Shahi claimed she had been an unwitting drugs mule - but a jury at Southwark Crown Court found her guilty of possession of class A drugs with intent to supply.
Southwark Crown Court heard it was highly unlikely Air Canada cabin crew would be subjected to random drug searches as Canada was not considered a high-risk country for drug smuggling.
Former public schoolboy Simon Howard-Harwood and Baljinder Nijjar, both 28, who collected the drugs she smuggled into Britain had admitted conspiracy to supply prohibited drugs, while minicab driver Ghulem Malik, 53, was convicted of ferrying drugs for the pair.
On March 26 this year, Shahi flew into Heathrow from Toronto.
After leaving the airport she checked into the Danubius Hotel, in Regent’s Park, central London - which was being staked out by undercover drugs officers who had been on the trail of Nijjar and Howard-Harwood for months.
Nijjar was seen going into Shahi’s room and left carrying a blue Air Canada Bag - thought to contain the drugs.
He then walked to room 221 where Howard-Harwood was staying and left empty-handed.
Shortly afterwards taxi driver Malik, who ferried drugs for the dealers, went to Howard-Harwood’s room, and left with a bag which he loaded into his vehicle and drove away.
When police stopped him they found a kilo of cocaine in his car.
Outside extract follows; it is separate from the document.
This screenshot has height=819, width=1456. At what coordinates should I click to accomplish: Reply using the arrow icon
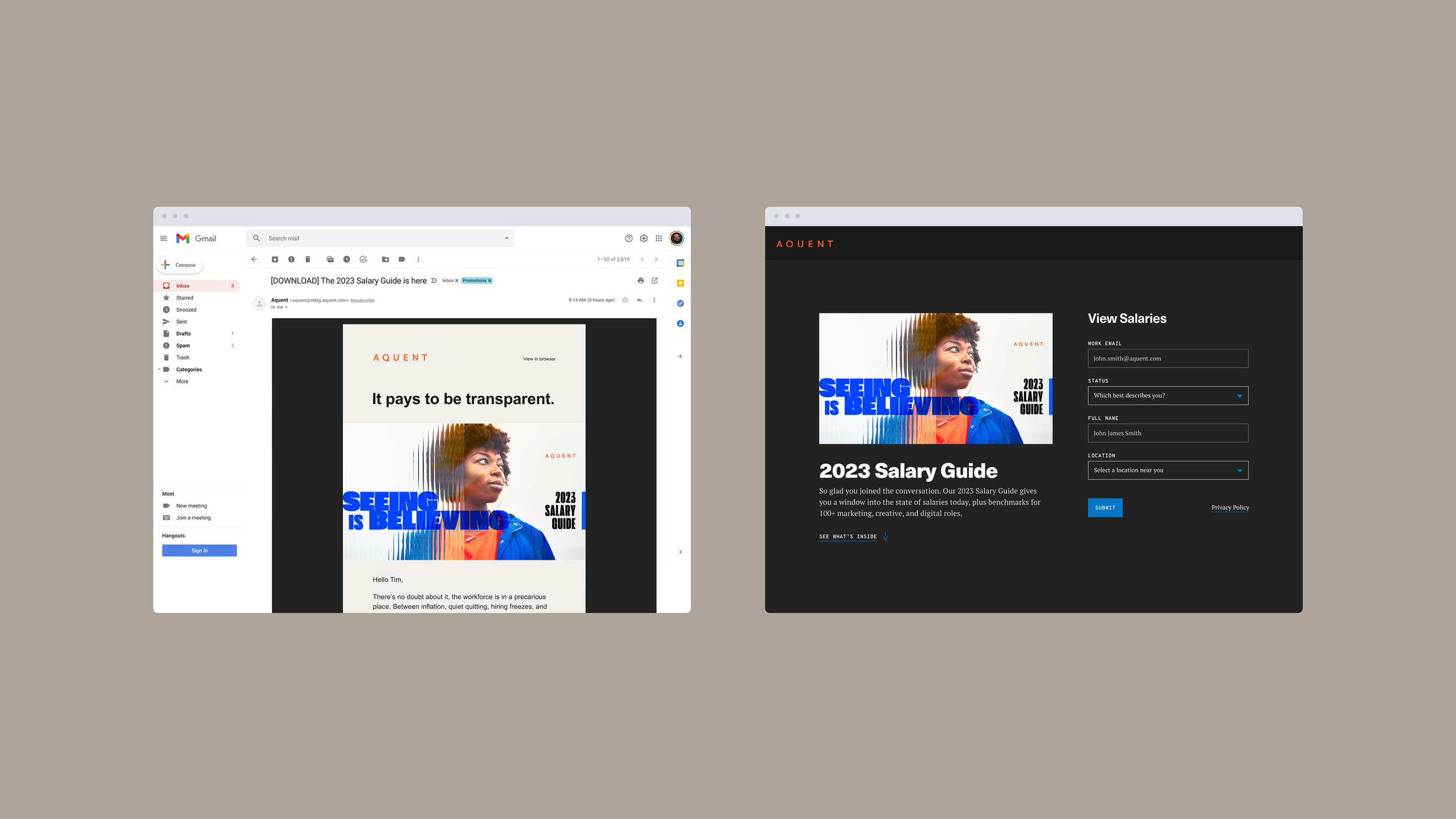(639, 300)
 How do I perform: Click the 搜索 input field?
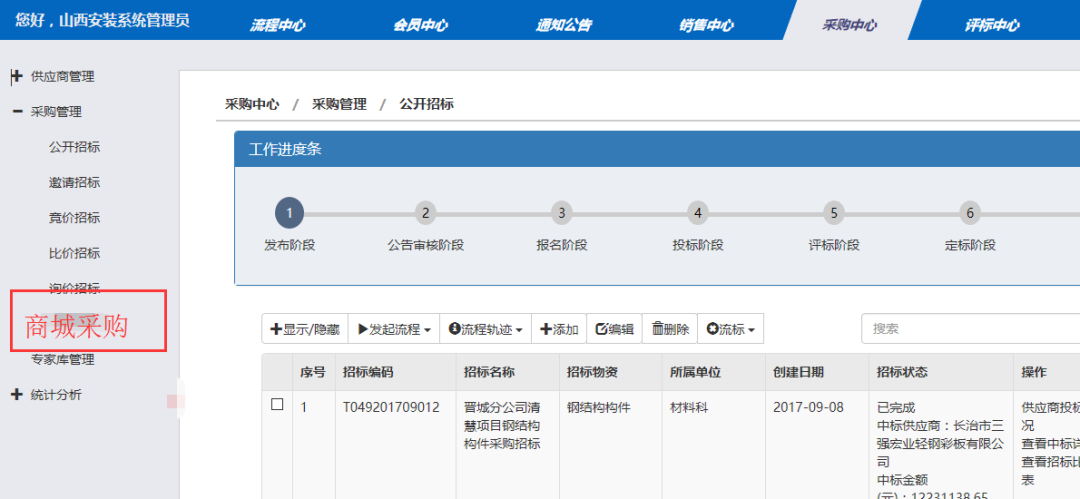[970, 329]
When officers raided Howard-Harwood’s room they found him dressed in his underpants, with a line of coke on a surface ready for him to snort - and the remaining 3kg of cocaine in a wardrobe.
Officers then seized 25kg of cannabis resin from a London safe house connected to the gang.
Shahi was not arrested at that stage and she unsuspectingly flew back to Canada.
Giving evidence Shahi insisted that she had only packed her bag with clothes, and had no idea it contained drugs.
‘It was a regular day, a regular flight, a normal situation for me,’ she told jurors.
Caught out: Air hostess Mandeep Shahi and Baljinder Nijjar, 28, who helped orchestrate the drug smuggle plot
Prosecuted: Mini-cab driver Ghulem Malik and former public schoolboy Simon Howard-Harwood
She said she was married to Nijjar’s cousin, Bhupinder Sanghera, and suggested that he could have put the drugs in her bag without her knowing.
Shahi wept as the judge sentenced her and her fellow drug dealers to a total of 32 years in prison.
Judge Gledhill said they took advantage of the lack of security checks on Air Canada staff as they flew into Heathrow.
He told Nijjar: ‘As you well knew through your cousin, and perhaps Miss Shahi, Canada is not regarded as a country that poses a great risk of prohibited drugs being brought to this country.
‘The fact of the matter is, as an officer who works at Heathrow told the court, there is virtually a nil risk that flights coming into this country from Canada would be subjected to random checks of crew.’
The judge said the deal had been set up by Nijjar and his cousin Sanghera - Shahi’s husband - but the hostess agreed to take drugs on the flight from Toronto and played her role ‘with aplomb’.
He said after giving the drugs to Nijjar, she travelled to Westfield shopping centre in Shepherds Bush, west London and splashed out on a new £200 handbag.
The judge told her: ‘You knew from your seven or eight previous visits as air crew that the chances of your person or luggage being searched was nil, so when your husband told you, you could not say no and did not say no.
‘Whether you were happy to do it or had reservations, I have no idea, but the fact is you were not acting under duress, and you could have chosen not to.’
Howard-Harwood, of Waterlooville, Hampshire was jailed for nine years and Nijjar, Southall, Middlesex, was jailed for 12 years after they both admitted conspiracy to supply prohibited drugs.
The judge said Nijjar had ‘corrupted’ Malik, who he had met while Malik was working as a taxi driver.
Shahi, of Ontario, and Malik, of Southall, were both cleared of the conspiracy to supply prohibited drugs.
Malik, was convicted of possession of class A and class C drugs, both with intent to supply was jailed for three years.